Tout le monde sort en troupeau de mouton, on dirait qu'ils ont hâte d'avoir froid dehors juste pour fumer une cigarette qui brûle leurs poumons et finit par les tuer. Je suis le groupe qui m'entraîne dans la grande cour couverte de blanc, c'est beau. Je sors mon téléphone, prend une photo avant que chaque parcelle de neige immaculée soit piétinée par des pieds arrogants de gosses de riches. Je branche mon casque à mon mp3 et lance à fond « Keys to the kingdom » de Linkin Park, une musique qui me permet de vider mon esprit et me concentrer. J'adore le métal pour cette manière que les groupes ont de varier leurs musiques entre « scream » et chansons douces qui donnent envie de dormir. Je tape machinalement de mes doigts sur ma cuisse tout en avançant dans le vent glacial, ça me remet les idées en place. La fumée toxique me brûle le visage, je m'en éloigne et vois Riuzaki. Il est assis de cette manière si particulière et bois un thé brun remplit de morceaux de sucre qui flottent encore. J'ai envie d'aller le voir.
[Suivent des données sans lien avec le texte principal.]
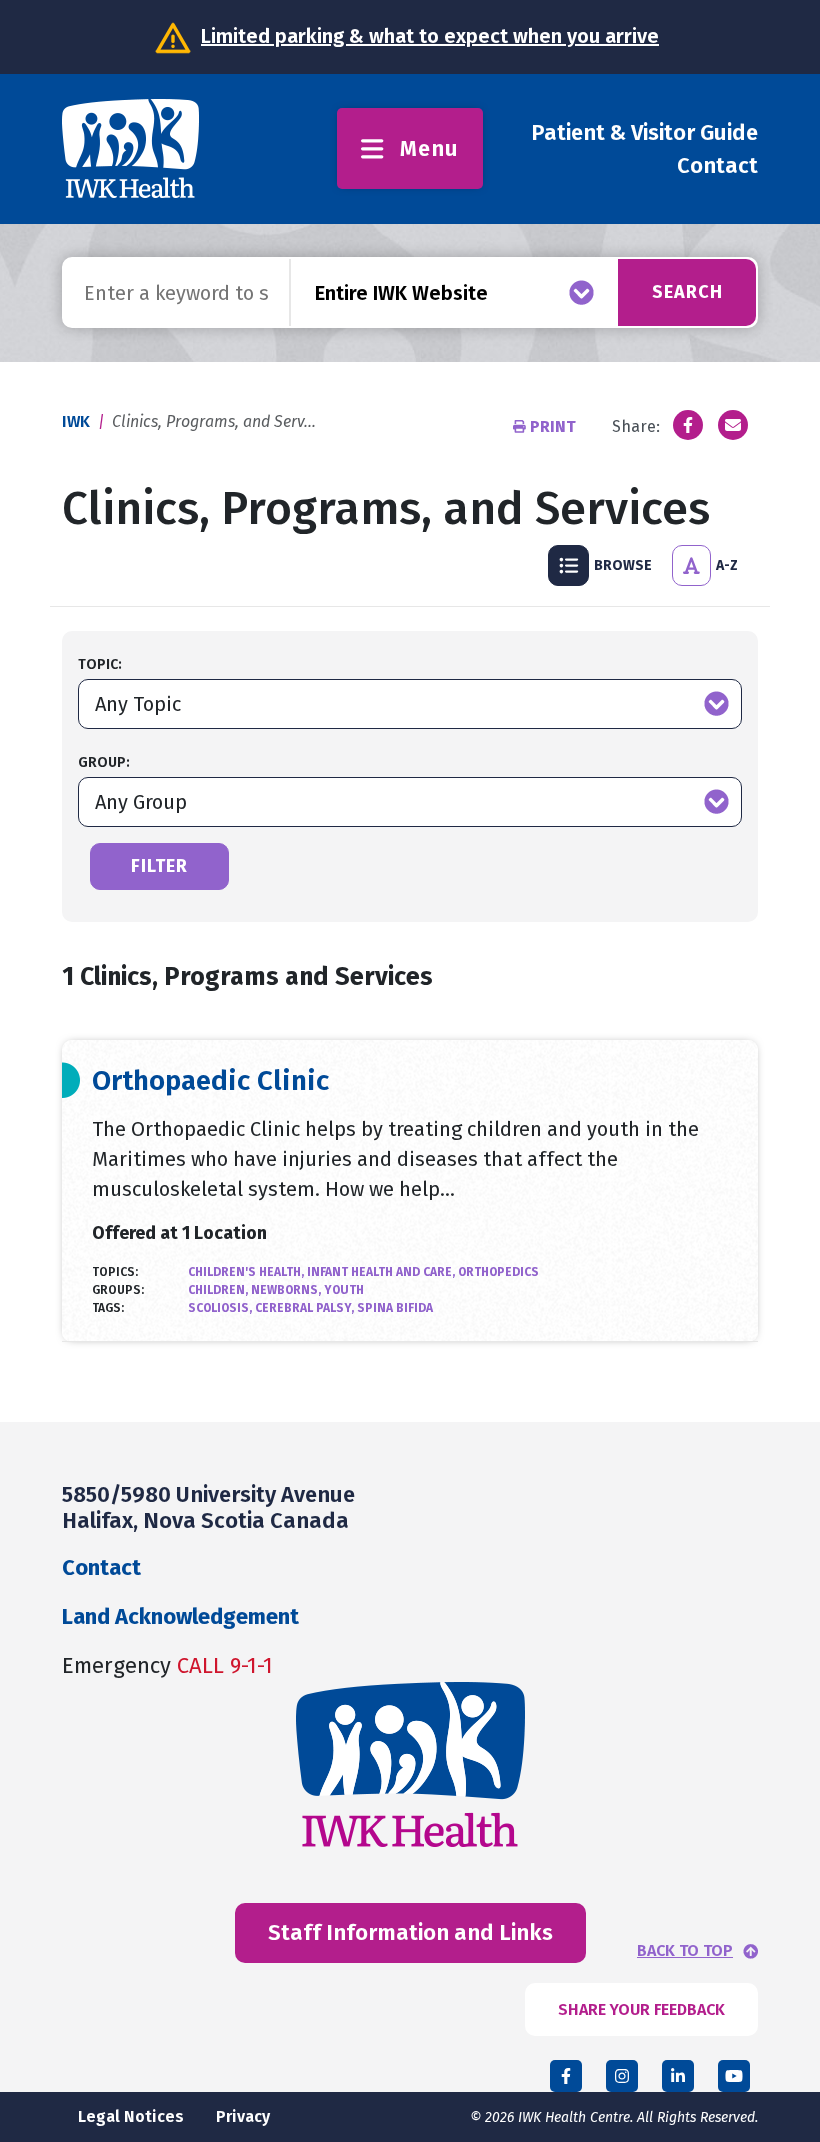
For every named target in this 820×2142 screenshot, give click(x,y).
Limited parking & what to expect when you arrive (430, 36)
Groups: (118, 1290)
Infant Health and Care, (382, 1272)
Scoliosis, (221, 1308)
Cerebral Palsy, (306, 1308)
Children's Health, (247, 1272)
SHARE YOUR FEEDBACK (641, 2009)
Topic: (100, 664)
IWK (76, 421)
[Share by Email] (733, 425)
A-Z (727, 565)
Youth (344, 1290)
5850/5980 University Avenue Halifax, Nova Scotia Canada (208, 1507)
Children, (219, 1290)
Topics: (115, 1272)
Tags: (108, 1308)
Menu (429, 148)
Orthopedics (498, 1272)
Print (553, 426)
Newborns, (287, 1290)
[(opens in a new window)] (688, 425)
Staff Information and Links (410, 1932)
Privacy (243, 2116)
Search (687, 292)
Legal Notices (131, 2116)
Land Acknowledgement (180, 1616)
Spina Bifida (395, 1308)
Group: (104, 762)
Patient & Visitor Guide (644, 132)
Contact (717, 165)
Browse (623, 565)
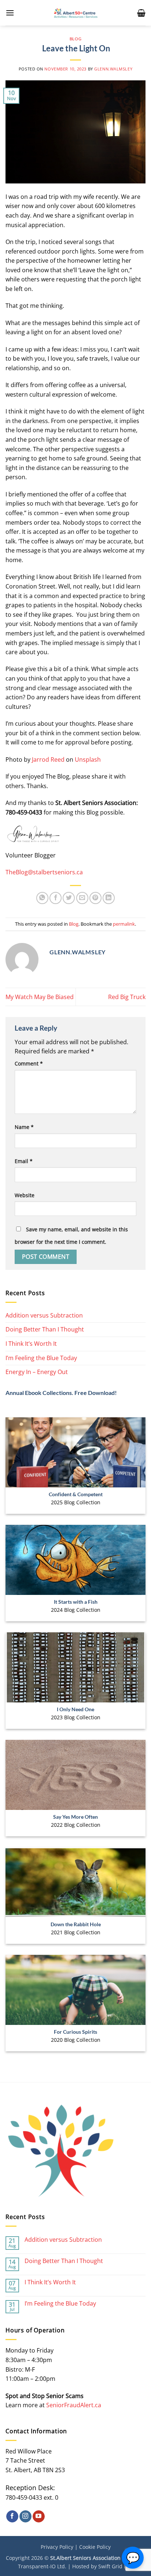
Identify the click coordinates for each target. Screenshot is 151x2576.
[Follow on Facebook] (12, 2516)
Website (24, 1195)
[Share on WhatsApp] (42, 898)
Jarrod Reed (48, 759)
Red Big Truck (127, 997)
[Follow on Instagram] (25, 2516)
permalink (124, 924)
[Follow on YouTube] (39, 2516)
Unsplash (88, 759)
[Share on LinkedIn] (109, 898)
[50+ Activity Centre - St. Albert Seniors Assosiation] (76, 13)
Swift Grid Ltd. (115, 2566)
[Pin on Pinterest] (95, 898)
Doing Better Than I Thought (44, 1329)
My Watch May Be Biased (39, 997)
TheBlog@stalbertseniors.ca (44, 872)
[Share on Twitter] (69, 898)
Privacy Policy (57, 2546)
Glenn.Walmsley (113, 69)
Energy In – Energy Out (36, 1372)
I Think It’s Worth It (31, 1344)
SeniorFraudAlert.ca (73, 2405)
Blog (75, 38)
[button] (9, 13)
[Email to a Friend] (82, 898)
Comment (29, 1063)
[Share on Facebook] (55, 898)
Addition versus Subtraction (44, 1315)
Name (24, 1126)
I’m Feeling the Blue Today (41, 1358)
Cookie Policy (95, 2546)
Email (24, 1161)
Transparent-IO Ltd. (42, 2566)
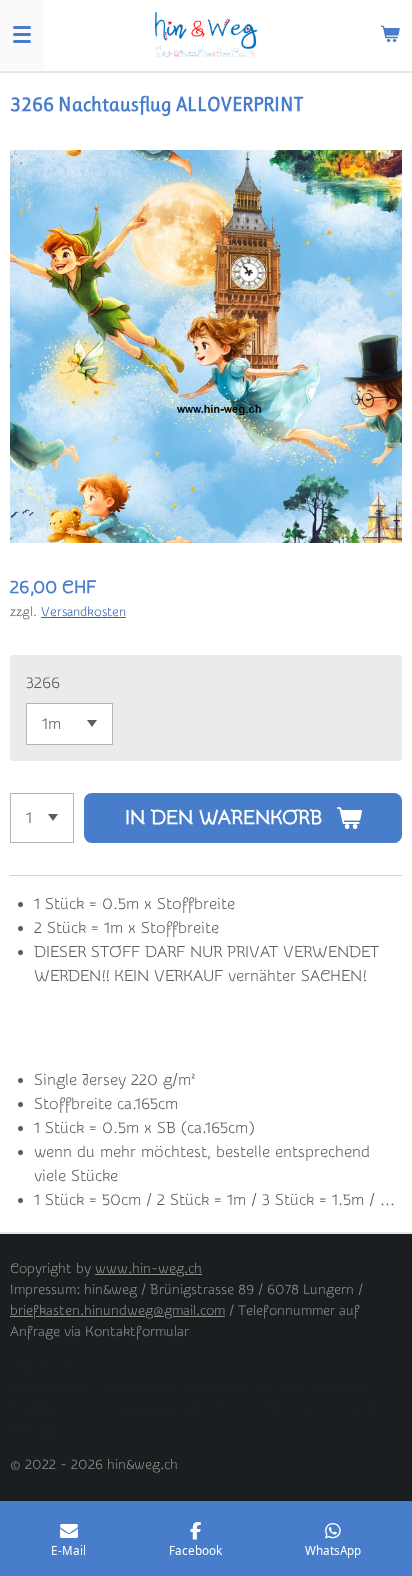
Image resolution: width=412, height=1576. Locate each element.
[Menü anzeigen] (22, 35)
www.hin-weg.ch (148, 1269)
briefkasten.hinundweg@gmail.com (117, 1311)
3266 (43, 683)
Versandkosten (83, 611)
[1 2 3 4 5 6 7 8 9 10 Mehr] (42, 818)
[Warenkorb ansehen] (390, 35)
Je me rends donc à la machine à café juste à côté de lui et commande un cappuccino. Je sors de mon sac un gâteau dégoulinant de chocolat, j'adore ça, le chocolat. « Nightmare » d'Avenged Sevenfold retentit dans mes oreilles à fond, je sens mes lèvres bouger doucement, je ne chante pas, je fredonne. Je mange le tout avec plein de sucre, j'adore les sucreries. Une touffe de cheveux noirs se retourne et fixe mon copieux déjeuner. Mon voisin de classe me regarde tout en empilant d'autres morceaux de sucre sur la table avec plaisir. Je l'observe faire cette tour inutile et comprend que lui aussi aime les sucreries, je sors un autre gâteau et le laisse sur sa table avant de disparaître. Je vais aux WC rincer mon sang et enlever mon collant, je finirai cette journée hivernale les jambes à l'air. Je frissonne, j'ai froid.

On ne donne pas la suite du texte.